◆ **Work order**: For the word "agent", count the lines of the records that hold it, and give only that number.

(Given data Opens)

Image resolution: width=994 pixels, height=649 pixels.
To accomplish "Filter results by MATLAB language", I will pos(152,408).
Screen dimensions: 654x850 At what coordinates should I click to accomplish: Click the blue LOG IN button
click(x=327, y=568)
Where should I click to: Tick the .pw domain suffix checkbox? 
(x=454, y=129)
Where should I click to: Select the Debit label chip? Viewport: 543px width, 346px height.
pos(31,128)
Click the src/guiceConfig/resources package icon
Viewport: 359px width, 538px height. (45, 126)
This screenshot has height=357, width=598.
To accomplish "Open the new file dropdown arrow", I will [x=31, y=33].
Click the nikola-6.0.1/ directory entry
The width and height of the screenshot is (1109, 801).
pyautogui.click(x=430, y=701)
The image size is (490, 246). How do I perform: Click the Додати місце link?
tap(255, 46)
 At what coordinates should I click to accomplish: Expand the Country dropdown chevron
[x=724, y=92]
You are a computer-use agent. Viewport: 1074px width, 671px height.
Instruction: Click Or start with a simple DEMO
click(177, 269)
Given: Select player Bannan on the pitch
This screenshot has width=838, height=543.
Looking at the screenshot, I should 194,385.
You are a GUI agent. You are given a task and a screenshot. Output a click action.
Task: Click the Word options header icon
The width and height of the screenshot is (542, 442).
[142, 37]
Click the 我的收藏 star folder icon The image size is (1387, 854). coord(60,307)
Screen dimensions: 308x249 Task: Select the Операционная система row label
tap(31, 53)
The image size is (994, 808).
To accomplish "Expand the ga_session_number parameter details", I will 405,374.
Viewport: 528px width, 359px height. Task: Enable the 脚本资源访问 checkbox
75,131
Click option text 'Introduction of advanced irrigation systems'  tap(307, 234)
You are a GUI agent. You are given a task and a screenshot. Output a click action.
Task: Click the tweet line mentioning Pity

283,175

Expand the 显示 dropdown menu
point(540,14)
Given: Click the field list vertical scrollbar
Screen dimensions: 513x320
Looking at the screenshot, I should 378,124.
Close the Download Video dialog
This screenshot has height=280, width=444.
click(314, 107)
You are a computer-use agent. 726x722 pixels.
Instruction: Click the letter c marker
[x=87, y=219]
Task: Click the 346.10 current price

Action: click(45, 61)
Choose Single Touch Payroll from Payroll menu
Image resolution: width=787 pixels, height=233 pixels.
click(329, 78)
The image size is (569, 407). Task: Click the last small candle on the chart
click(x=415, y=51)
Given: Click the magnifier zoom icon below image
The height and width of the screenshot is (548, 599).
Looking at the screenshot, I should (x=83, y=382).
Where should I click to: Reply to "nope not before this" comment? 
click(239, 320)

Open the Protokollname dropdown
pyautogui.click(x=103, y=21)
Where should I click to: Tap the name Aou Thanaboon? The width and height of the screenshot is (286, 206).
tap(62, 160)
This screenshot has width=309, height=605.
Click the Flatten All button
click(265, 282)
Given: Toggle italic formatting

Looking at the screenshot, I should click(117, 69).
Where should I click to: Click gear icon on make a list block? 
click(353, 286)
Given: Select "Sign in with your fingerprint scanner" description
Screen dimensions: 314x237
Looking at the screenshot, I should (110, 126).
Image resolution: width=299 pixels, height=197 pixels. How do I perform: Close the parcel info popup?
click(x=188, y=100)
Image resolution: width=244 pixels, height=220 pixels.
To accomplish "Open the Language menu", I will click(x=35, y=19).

(Given data Closes)

◆ **Output below**: 4